Concepts such as the "stable" critical care IABP patient. They're due to have surgical revascularization in the near future and their angina has been totally refractory to medication(s), but since they aren't in full blown cardiogenic shock yet or the like they are considered to be stable----and management has decided that this stable variety of IABP patient is fair game to be paired up with a relatively stable critical care patient. Now, is this staffing change based upon something new in the literature, supporting the practice? Of course not, but hospital A across the street is now staffing that way, so we should too.
But the games don't end there. Down the road an IABP patient who has "bought" the device due to cardiogenic shock after a bad MI comes in. These used to get 1:1 care even after there was some acceptance of the "stable" IABP patient (which could be doubled). But then the criteria for a 1:1 becomes how many vasoactive drips the patient is on...just one or 2? They're stable enough according to management.....and then over time it becomes how frequently the multiple drips must be titrated to qualify as an "unstable" IABP patient.

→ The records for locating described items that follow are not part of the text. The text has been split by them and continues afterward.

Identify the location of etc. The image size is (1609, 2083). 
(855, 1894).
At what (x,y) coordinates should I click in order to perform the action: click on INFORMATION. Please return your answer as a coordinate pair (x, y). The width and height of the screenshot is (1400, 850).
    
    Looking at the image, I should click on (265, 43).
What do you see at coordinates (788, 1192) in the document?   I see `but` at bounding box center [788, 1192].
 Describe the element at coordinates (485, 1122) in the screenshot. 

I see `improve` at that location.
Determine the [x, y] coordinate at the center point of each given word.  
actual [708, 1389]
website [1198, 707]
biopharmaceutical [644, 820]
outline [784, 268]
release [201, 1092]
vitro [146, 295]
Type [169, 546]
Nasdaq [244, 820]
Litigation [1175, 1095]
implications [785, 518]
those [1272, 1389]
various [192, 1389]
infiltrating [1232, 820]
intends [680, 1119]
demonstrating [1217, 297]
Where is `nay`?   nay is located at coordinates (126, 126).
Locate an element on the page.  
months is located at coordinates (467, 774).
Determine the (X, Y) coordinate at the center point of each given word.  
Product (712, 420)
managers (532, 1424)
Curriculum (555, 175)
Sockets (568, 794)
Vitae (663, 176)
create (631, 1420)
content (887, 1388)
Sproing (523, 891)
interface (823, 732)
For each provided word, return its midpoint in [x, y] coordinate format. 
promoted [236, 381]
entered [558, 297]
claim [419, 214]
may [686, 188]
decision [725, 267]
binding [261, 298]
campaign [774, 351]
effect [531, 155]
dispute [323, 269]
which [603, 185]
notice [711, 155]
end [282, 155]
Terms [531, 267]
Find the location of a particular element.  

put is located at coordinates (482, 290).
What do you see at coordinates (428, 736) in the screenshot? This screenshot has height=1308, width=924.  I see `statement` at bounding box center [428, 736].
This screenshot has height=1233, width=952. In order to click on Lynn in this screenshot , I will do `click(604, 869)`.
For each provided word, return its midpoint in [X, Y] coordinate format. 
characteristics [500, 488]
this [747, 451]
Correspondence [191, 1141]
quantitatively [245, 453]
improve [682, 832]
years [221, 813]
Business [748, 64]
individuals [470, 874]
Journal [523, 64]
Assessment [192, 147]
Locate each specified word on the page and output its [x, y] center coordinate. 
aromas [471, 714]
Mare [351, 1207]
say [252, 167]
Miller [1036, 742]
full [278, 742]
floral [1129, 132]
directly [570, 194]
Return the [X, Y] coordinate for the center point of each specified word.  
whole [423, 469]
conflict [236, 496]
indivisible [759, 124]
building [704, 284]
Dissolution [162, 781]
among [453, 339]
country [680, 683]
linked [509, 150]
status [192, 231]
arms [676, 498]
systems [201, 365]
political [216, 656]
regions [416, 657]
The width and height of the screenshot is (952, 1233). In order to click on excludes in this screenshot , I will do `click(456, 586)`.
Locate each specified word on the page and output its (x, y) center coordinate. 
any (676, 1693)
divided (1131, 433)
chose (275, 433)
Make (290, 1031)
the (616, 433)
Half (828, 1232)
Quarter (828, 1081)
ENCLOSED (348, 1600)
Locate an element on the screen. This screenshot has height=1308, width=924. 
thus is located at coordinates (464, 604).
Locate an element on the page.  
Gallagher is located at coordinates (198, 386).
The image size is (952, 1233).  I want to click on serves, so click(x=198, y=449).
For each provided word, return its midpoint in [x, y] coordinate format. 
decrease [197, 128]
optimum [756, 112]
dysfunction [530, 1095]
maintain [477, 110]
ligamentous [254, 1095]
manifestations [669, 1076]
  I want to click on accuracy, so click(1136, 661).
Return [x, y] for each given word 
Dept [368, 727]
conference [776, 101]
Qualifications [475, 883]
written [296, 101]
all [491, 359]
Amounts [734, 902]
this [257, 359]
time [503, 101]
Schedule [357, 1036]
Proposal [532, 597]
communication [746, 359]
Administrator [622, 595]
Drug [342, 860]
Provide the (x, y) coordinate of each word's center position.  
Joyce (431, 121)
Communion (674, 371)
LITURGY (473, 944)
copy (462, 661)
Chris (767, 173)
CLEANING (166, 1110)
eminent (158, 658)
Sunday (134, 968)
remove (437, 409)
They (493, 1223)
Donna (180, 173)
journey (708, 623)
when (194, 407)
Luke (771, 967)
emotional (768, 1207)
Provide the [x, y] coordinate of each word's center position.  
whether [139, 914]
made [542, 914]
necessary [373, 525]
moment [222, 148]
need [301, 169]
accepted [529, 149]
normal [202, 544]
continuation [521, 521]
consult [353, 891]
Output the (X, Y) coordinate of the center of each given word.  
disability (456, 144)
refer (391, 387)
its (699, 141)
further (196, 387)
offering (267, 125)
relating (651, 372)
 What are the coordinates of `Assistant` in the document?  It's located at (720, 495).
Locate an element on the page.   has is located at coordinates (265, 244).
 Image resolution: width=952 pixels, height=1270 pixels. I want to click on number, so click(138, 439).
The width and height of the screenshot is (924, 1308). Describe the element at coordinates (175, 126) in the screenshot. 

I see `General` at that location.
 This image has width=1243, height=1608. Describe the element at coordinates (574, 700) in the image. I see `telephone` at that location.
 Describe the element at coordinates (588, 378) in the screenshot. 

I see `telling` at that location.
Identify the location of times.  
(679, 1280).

Meanwhile, the acceptable acuity of the patient the "stable" IABP is paired with moves upwards as well.....and your colleague who used to be able to help you momentarily when your supposedly stable patient is now actively trying to die?-----Well, the powers that be have decided that 3 patients should be a manageable routine patient load for them and they are barely able to keep their head above water with their own assignment.
Now keep in mind the AACN attempted to address the "What is a 1:1 patient?" question over a decade ago using their Synergy Model. I think you'd find many current critical care nurses who would say that they routinely take care of patients who should receive 1:1 care but don't receive it.
Then again, this is an organization who can not even say that there should even be a minimum staffing ratio for critical care patients. Instead of clear leadership, they provide academic gobbledygook about matching patient needs with nurse compentencies while things get crazier and crazier at the bedside.
- 1Nov 20, '10 by matthewrn03CRRT and IABP and Fresh Hearts should always be 1:1. i am appalled that there are hospitals that allow you to take care of a balloon pump with another patient. maybe its because i live in california and that sh#% don't fly here, but come on! you should be constantly watching the timing on your IABP and i can't tell you how many times the CRRT machine has almost clotted off on me and thank god i was right there to stop it. You only get one license and if your facility is not 1:1 ing these patients, you are at serious risk.
The vent 1:1 is a little ridiculous as the easiest assignment on the planet is 2 vents...
- 0Nov 21, '10 by Ruby VeeQuote from pghfoxfanan lvad gets you 1:1? what a nice fantasy! i want to know where you work!i always thought that cvvhd and patients on left heart assist should be one to one. i agree that not all patients on cvvhd are unstable, but dang, the whole procedure itself takes so much time, especially when you have to increase and decrease fluids constantly to balance i&os. personally, i think that a unit that runs well as a team (including the charge nurse) can make any assignment doable.
we routinely double lvads with or without cvvhd. some of our lvads have been here for months and are classified as "chrons" rather than acutes.